AI: How Google could improve its data centers
Early detection of failures
22 janv. 2023
Disclaimer: This informative article summarizes one of my projects. The article lacks major details in order to simplify the subject. It also lacks of discussion, and it is not recommended to use it for scientific purposes. As I don't work at Google, it is impossible for me to know if such algorithms are already applied or not.
You already know: when you run a program on your computer, it will either run successfully or crash.
In Google's datacenters, it's the same thing. A program run on their servers has a chance to succeed, but also a chance to fail.
And as this diagram illustrates, every job that ends in failure is a waste of CPU, RAM and electricity. And this can cost companies like Google a lot.

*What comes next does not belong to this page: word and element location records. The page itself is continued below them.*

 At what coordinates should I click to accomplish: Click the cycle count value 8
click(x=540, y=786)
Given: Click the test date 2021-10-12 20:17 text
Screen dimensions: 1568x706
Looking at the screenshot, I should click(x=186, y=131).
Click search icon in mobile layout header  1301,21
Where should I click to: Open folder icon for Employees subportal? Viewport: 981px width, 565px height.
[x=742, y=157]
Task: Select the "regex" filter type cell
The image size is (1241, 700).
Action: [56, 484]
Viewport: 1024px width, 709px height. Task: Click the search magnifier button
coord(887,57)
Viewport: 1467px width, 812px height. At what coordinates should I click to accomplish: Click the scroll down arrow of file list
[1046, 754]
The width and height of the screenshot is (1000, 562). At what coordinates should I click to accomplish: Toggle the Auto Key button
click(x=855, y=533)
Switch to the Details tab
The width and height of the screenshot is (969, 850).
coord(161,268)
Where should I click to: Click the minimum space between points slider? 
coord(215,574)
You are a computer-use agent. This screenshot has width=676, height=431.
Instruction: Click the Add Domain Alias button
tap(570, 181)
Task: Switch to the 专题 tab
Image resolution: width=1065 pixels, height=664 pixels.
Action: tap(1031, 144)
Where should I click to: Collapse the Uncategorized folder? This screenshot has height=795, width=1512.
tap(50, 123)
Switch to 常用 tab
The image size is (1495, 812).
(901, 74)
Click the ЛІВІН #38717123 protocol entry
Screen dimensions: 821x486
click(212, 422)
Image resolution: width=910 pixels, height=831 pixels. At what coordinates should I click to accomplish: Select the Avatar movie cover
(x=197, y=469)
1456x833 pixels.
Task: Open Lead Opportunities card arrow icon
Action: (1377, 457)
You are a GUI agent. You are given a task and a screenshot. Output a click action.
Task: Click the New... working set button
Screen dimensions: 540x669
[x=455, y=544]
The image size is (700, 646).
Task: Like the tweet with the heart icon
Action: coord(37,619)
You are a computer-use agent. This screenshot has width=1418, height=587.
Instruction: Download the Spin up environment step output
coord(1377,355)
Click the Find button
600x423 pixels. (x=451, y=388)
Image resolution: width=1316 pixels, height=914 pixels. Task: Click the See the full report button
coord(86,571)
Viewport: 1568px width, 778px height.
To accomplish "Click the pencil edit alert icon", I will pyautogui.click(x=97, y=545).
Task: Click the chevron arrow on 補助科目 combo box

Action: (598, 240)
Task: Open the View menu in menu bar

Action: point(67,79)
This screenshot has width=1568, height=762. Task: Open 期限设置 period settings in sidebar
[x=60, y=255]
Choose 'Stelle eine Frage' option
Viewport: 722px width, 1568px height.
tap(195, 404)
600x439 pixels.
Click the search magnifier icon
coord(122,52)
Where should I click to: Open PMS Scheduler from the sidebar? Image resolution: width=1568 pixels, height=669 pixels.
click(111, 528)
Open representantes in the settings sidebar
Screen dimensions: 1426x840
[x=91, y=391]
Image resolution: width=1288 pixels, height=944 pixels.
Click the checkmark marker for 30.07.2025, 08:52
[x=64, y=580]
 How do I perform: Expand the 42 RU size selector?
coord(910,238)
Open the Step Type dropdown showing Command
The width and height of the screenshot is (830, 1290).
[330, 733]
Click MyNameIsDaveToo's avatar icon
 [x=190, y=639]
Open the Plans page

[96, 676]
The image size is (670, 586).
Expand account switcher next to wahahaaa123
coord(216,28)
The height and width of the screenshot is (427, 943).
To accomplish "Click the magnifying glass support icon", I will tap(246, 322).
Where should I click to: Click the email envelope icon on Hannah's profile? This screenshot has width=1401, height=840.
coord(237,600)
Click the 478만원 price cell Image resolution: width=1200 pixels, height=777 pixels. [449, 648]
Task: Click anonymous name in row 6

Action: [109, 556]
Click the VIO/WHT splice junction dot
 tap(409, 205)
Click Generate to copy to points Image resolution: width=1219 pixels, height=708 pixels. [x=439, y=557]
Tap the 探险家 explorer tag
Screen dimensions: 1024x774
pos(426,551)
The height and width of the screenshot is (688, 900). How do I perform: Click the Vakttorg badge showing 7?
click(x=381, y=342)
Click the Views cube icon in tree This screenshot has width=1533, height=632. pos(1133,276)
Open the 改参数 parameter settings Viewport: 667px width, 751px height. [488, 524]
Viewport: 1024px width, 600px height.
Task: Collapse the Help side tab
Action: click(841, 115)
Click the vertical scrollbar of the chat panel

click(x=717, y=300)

Detect failures before they happen
The idea of this project is to detect in advance for each job if it has a high chance of ending badly.
This work is based on the report "Learning from Failure Across Multiple Clusters: A Trace-Driven Approach to Understanding, Predicting, and Mitigating Job Terminations" written by N. El-Sayed, H. Zhu, and B. Schroeder, iSSN: 1063-6927, but with an updated version of the dataset.
Is it possible to detect a failure in advance? Let's try it!
The dataset
In 2019, Google released a dataset of approximately 7 TiB of execution traces from Google Borg, the resource manager used in Google servers. It gives us a lot of information, such as the events that occur for each program, the resources allocated, the final status of the program, etc.
We will try to use it with TensorFlow (an AI library from Google), using a very common classification algorithm: Random Forest.
Will it really work?
In fact, if we look more closely at the successes and failures, we can find different elements that differentiate them, and sometimes strongly. For example, when analyzing the planned CPU and RAM resources, we can see very different uses depending on their status.
One can do the same work by looking at different attributes, and one will often find notable differences.
And then?
As a result, an AI may be able to detect whether a job is going to fail or not, even before it starts, based solely on this kind of data.
And indeed, this is the case: using a classification algorithm, we can predict in advance if a job will fail or not.
We realize that the predictions for job-kills are excellent. The predictions for job-failures are a little less good, but this shows that it is possible to do it, and with more knowledge in AI, it is surely possible to push the results further.
What do we do with this?
It is possible to do different things with these predictions. For example, it is possible to change the priorities of jobs, pause them, stop them earlier, duplicate them, etc.
Put together, by taking certain actions, it is possible to make very large resource savings on the scale of a giant like Google.